In the literature, some works have explored the applications of attention (based on multihead attention) to the problem of speech enhancement [14, 19, 22, 29]; these works showed that the implementation of attention improves the results of neural network models. However, it is necessary to mention that these works proposed complex architectures such as hybrid neural networks with many trainable parameters, residual connections, or ramifications and used different datasets with different processing techniques.

Table 11 shows the average results in terms of two objective metrics that are commonly used in speech enhancement. The table compares the values obtained by our four neural network models against those in the works of [14, 19, 22], and [29].

Table 11 Average PESQ and STOI comparisons among different models

It is necessary to clarify that the values obtained by [19] are the average SNRs from − 5 dB to 5 dB; the values obtained by [14, 22] and [29] are the average SNRs from − 5 dB to 15 dB, and the values obtained by [9] are the average SNRs from − 10 dB to 15 dB. Some of the works used different speech and noise corpora. Our results in Table 11 are the average SNRs from − 5 dB to 10 dB obtained by the models on the test set in a context with seen noise.

The results of our experiments reflect that the inclusion of an attention module allows neural network model architectures to be less complex without sacrificing efficiency. Furthermore, our results intend to help other researchers reduce the time and resources commonly invested during the iterative trial-and-error process of training new MLP, CNN, or GRU neural network models that incorporate attention-based mechanisms.

We considered it essential that the evaluated models were neural network models with simple architectures. By doing so, we conclude that it is possible to create models with simple architectures (and relatively few trainable parameters) that obtain competitive results and consume few computational resources in their implementations, which is appropriate when we have computational devices with conventional or limited resources.

Finally, since this research did not use predefined architectures, but we built all of them from scratch under the considerations of simplicity, it was not necessary to perform an ablation study, which is typical of transfer learning and style transfer.

7 Conclusion

In this work, we proposed three types of simple neural networks (MLP, CNN and GRU models) with attention mechanisms (based on multihead attention) to solve the speech enhancement problem. Thus, we evaluated four models belonging to the above three types of neural networks with respect to speech quality using the objective PESQ, STOI, and SI-SDR, evaluation metrics as well as their generalization capabilities when integrating attention modules.

Regarding the evaluation and comparison of the different models, the one-dimensional convolutional model produced the best results when integrating the attention module for speech enhancement (according to the utilized metrics). Our finding is consistent with that of [30], where the authors reported that a CNN could efficiently learn information from speech signals.

In contrast, the GRU-based model yielded worse values when integrating the attention module and when evaluated with audio signals that were not part of the signals used for training (generalization capability). Furthermore, challenging noisy environments, such as audio signals with SNRs of − 10 dB and − 5 dB, negatively affected the performance of the evaluated models. However, the overall performance remained acceptable.

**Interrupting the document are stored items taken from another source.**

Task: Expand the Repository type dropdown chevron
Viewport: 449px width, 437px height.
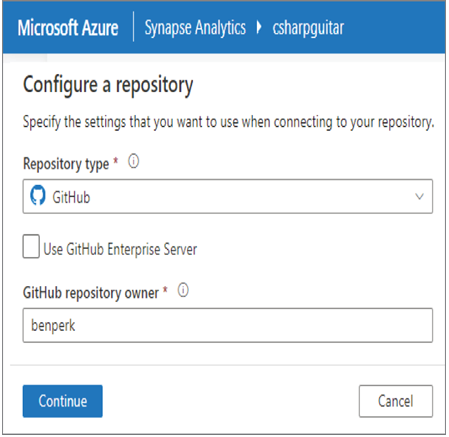Action: point(419,197)
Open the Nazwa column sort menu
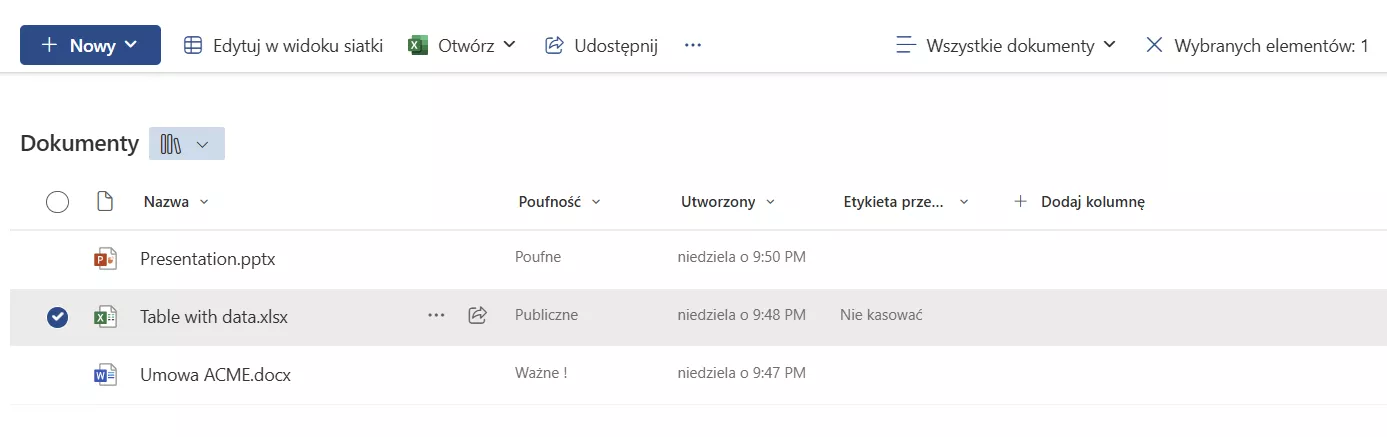 coord(176,202)
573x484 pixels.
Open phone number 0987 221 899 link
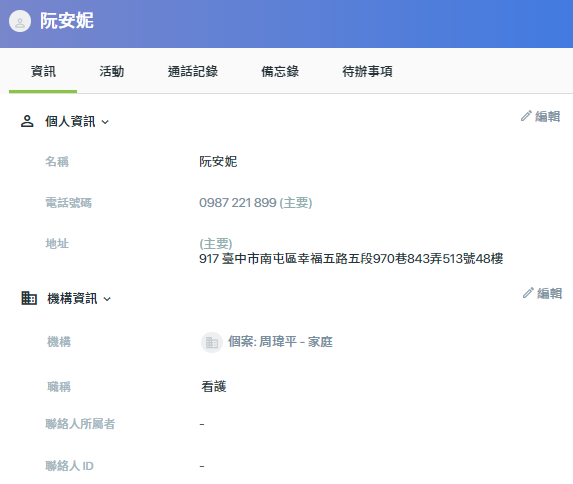point(238,203)
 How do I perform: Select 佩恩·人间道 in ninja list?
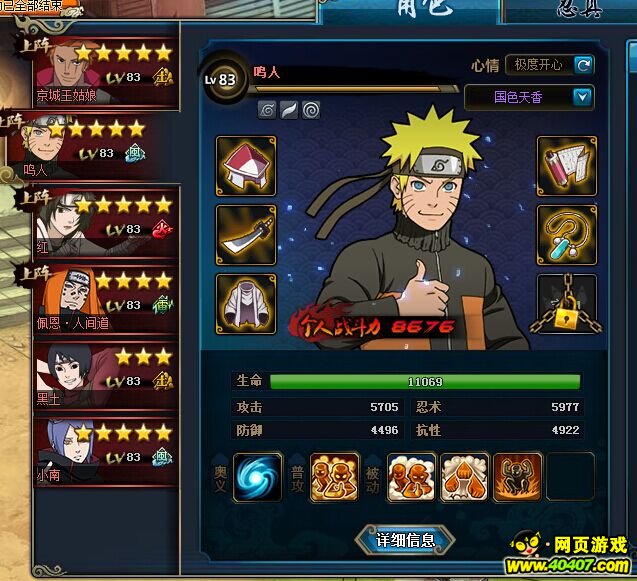(x=106, y=300)
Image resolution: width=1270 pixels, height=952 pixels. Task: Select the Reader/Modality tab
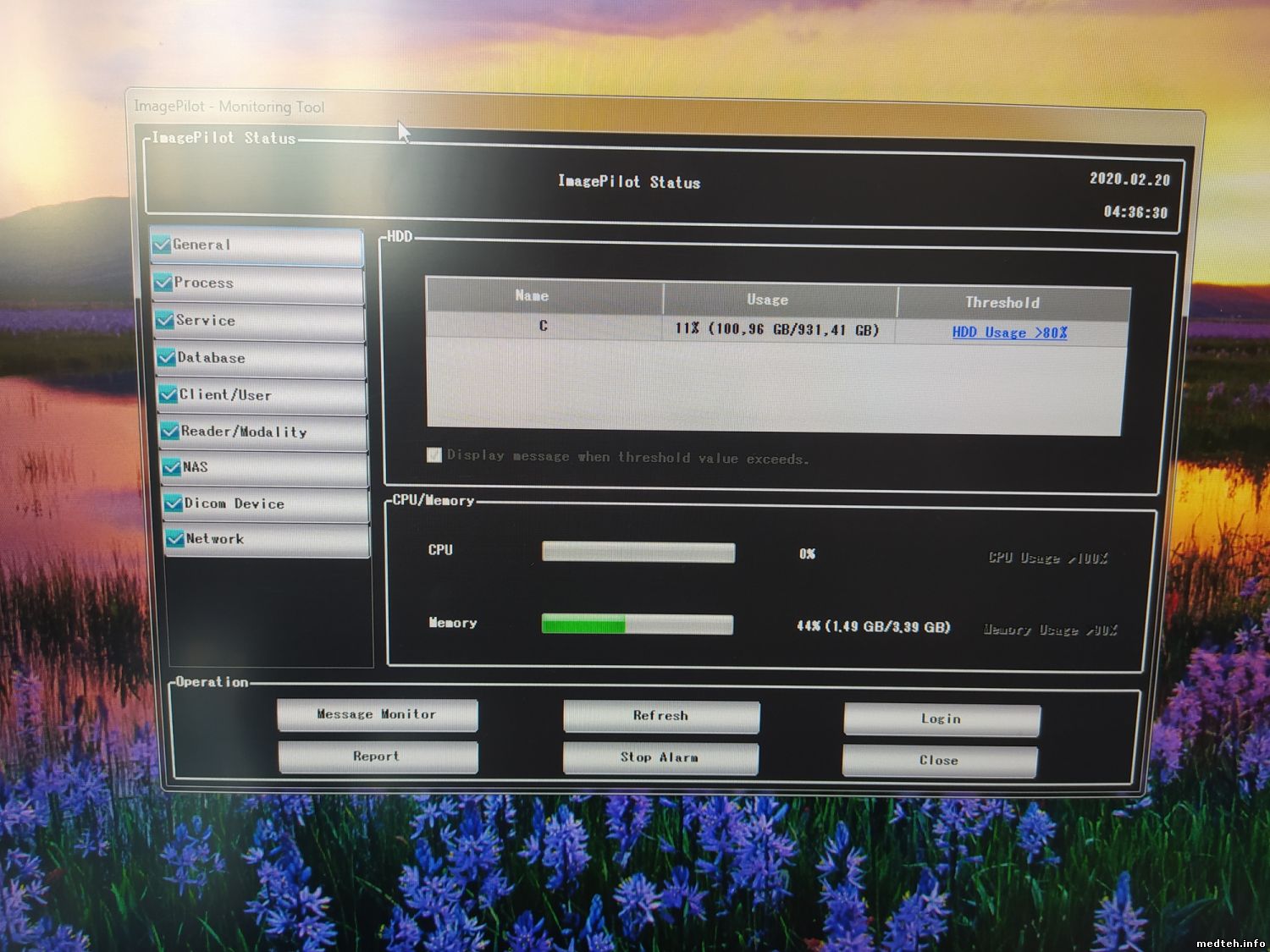click(x=264, y=432)
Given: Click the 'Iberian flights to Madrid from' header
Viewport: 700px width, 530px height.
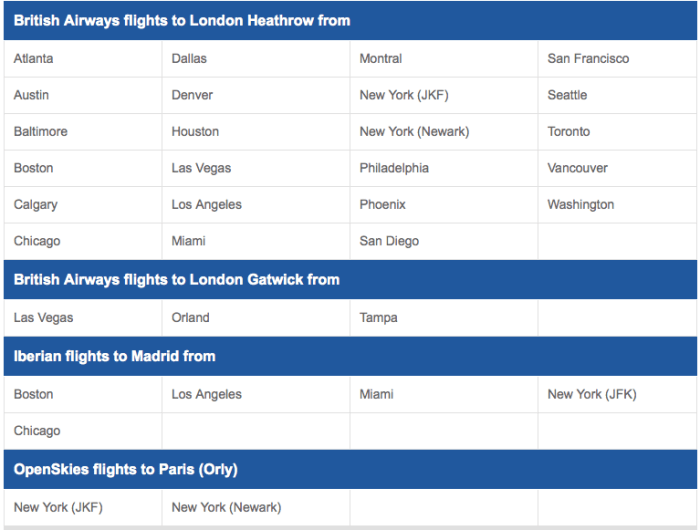Looking at the screenshot, I should pyautogui.click(x=115, y=356).
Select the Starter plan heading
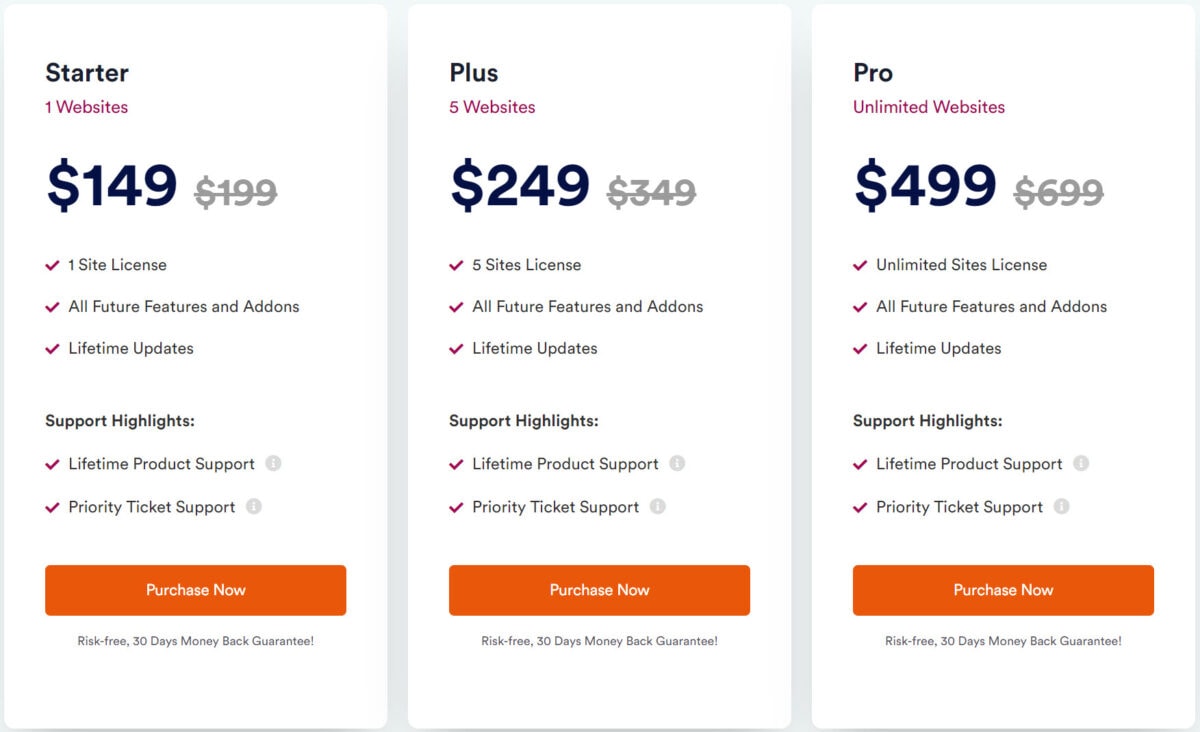 coord(87,73)
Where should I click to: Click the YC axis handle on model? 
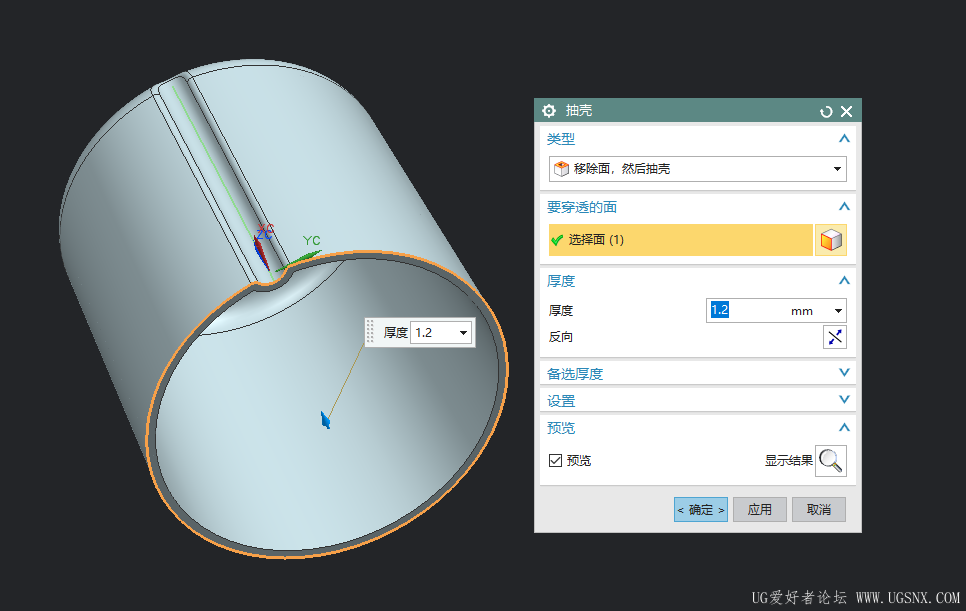tap(308, 254)
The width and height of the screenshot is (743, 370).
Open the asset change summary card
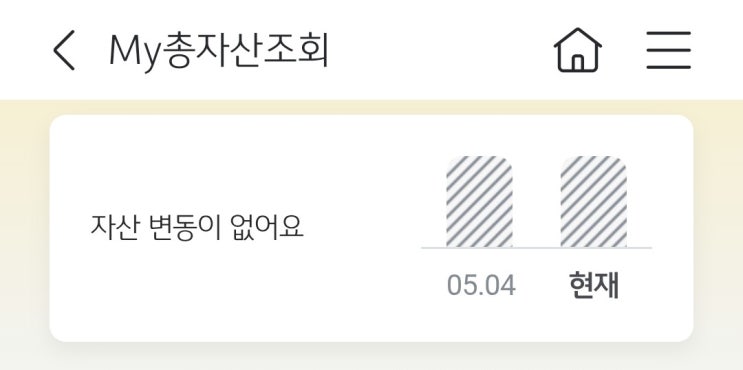[x=372, y=228]
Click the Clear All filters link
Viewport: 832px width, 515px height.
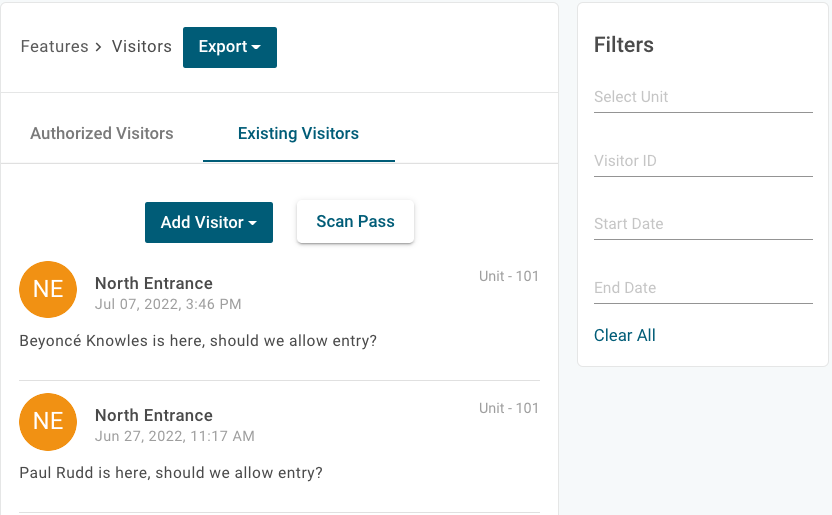tap(624, 335)
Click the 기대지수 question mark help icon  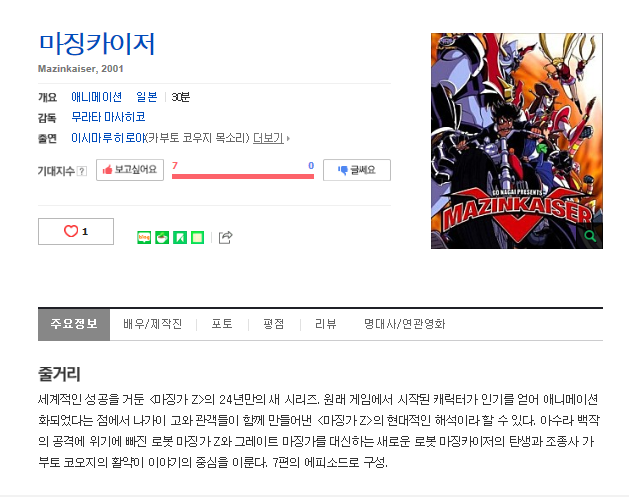click(82, 171)
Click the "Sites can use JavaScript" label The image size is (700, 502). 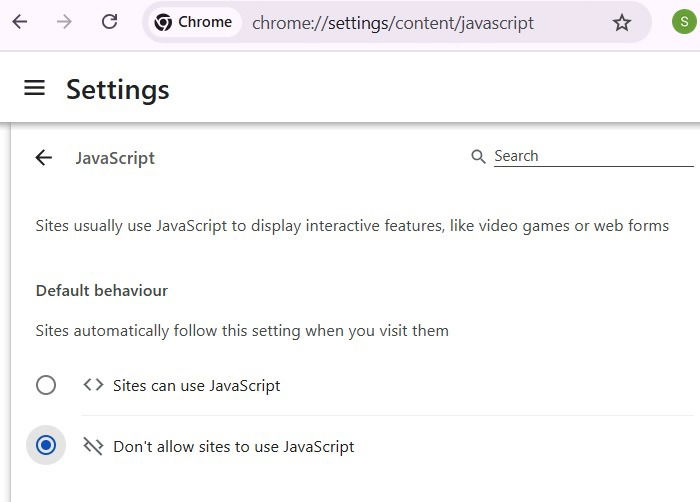click(196, 385)
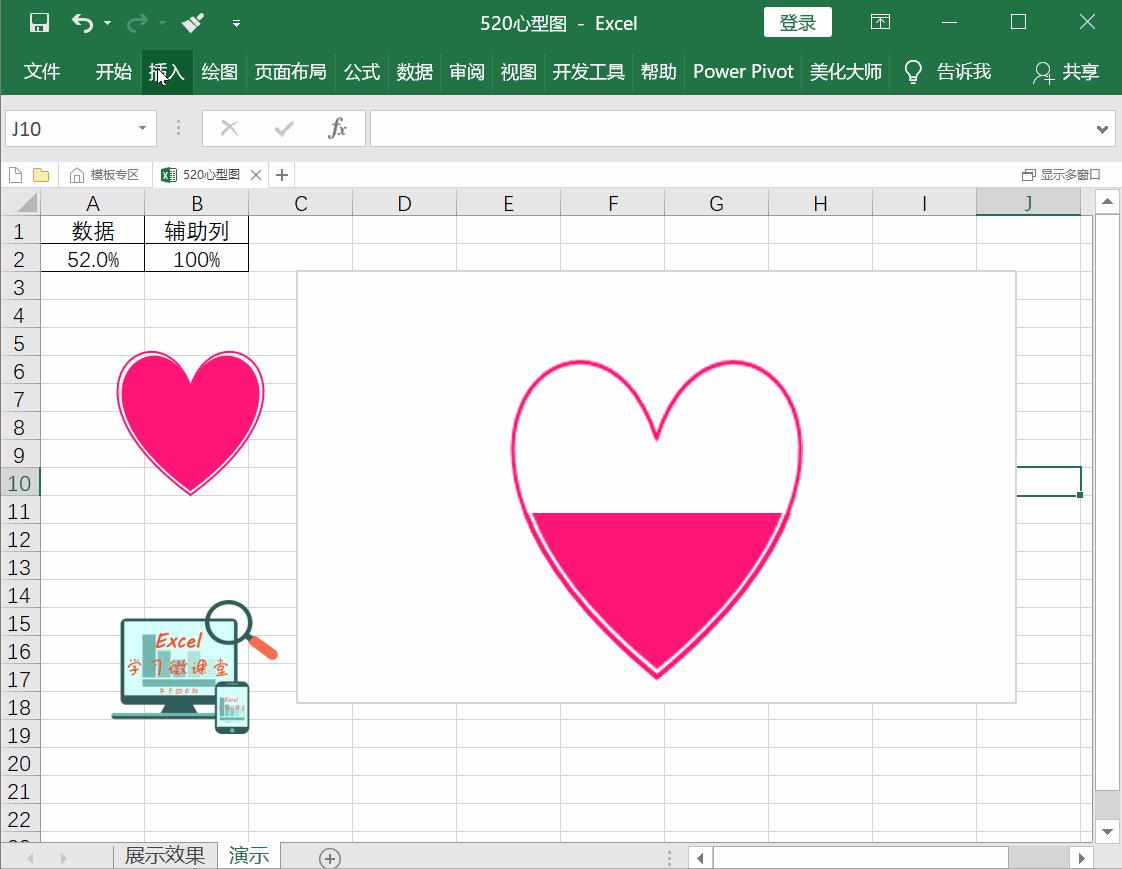This screenshot has width=1122, height=869.
Task: Click the Format Painter icon on quick access toolbar
Action: (x=190, y=22)
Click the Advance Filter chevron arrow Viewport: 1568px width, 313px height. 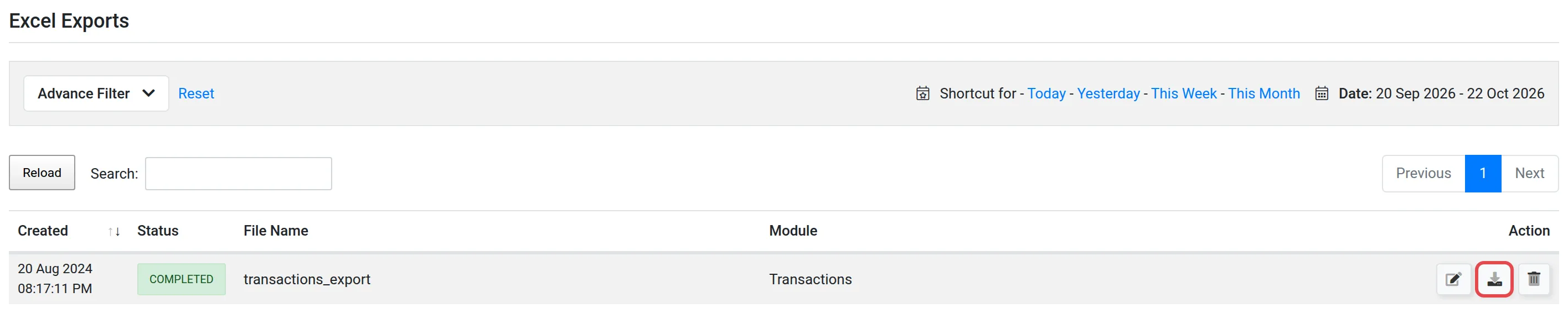(148, 93)
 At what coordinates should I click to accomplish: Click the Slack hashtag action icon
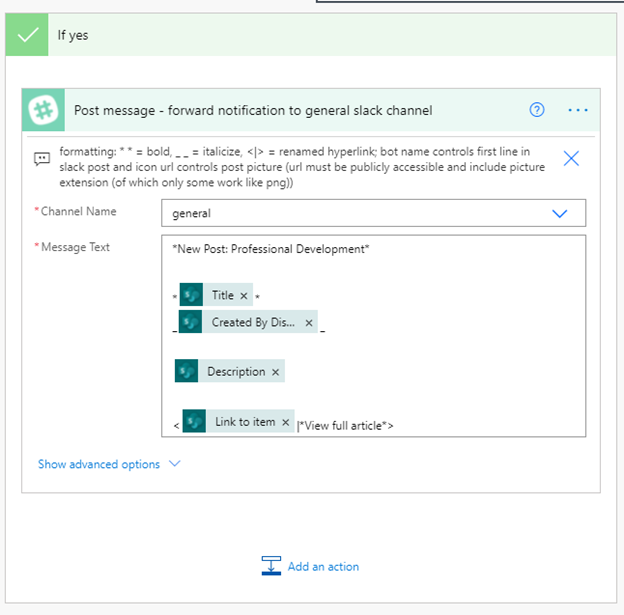coord(43,110)
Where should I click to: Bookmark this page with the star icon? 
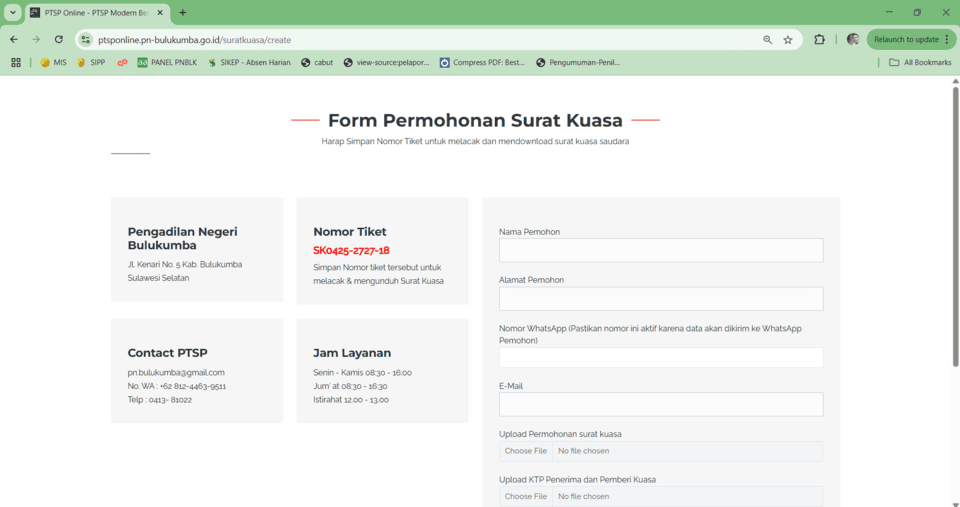[x=788, y=40]
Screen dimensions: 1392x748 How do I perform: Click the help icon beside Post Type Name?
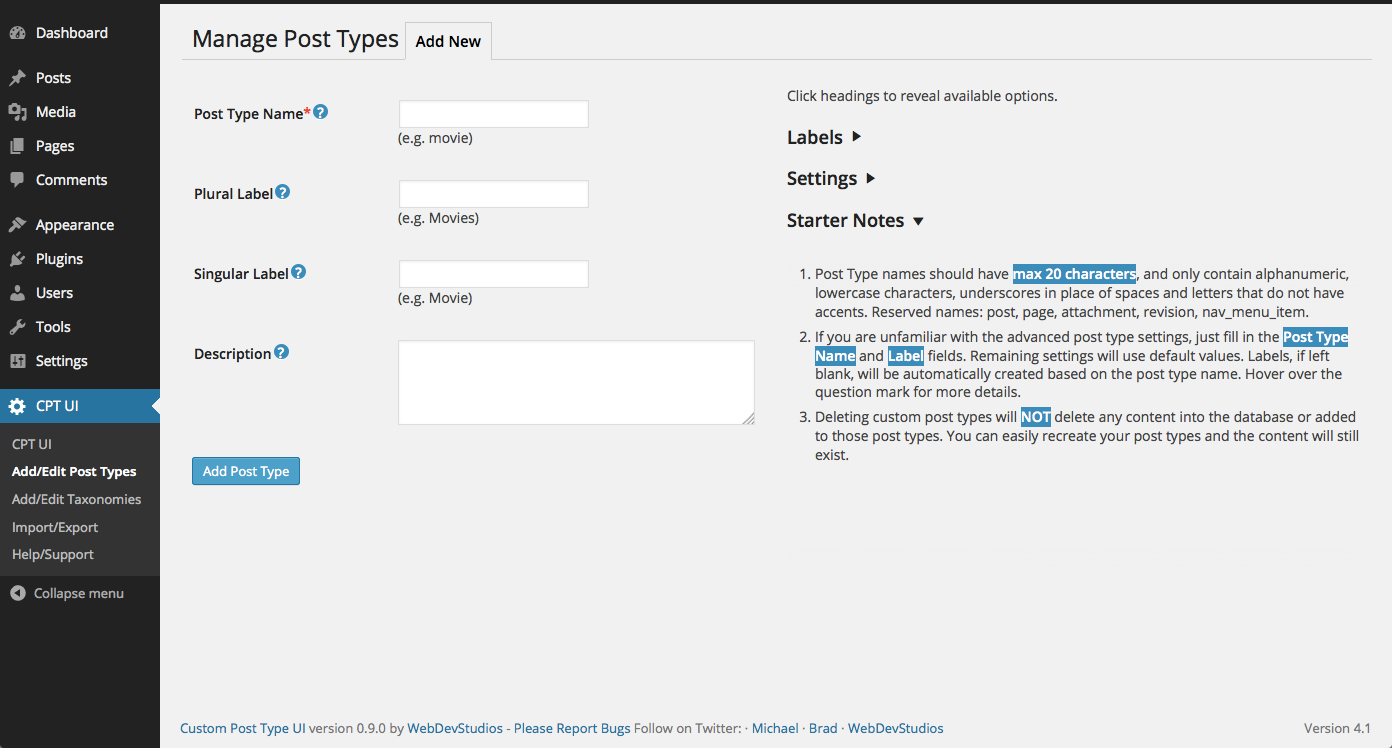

Since it is possible to divide the training targets in speech enhancement into two types, mapping and masking targets [27], in future works, we will design a comparison using mapping and masking strategies. This task can be defined as a regression problem if the target is to map a time-frequency representation of clean speech directly or as a classification problem if the target is to produce a matrix (known as a mask) that classifies each portion of the signal (as speech or noise) to filter the noisy speech with this mask to generate an enhanced clean speech signal. We will also experiment using more simultaneously present noise at different SNRs to generate an environment that is more similar to a natural environment in which different noise sources with different natures are simultaneously present.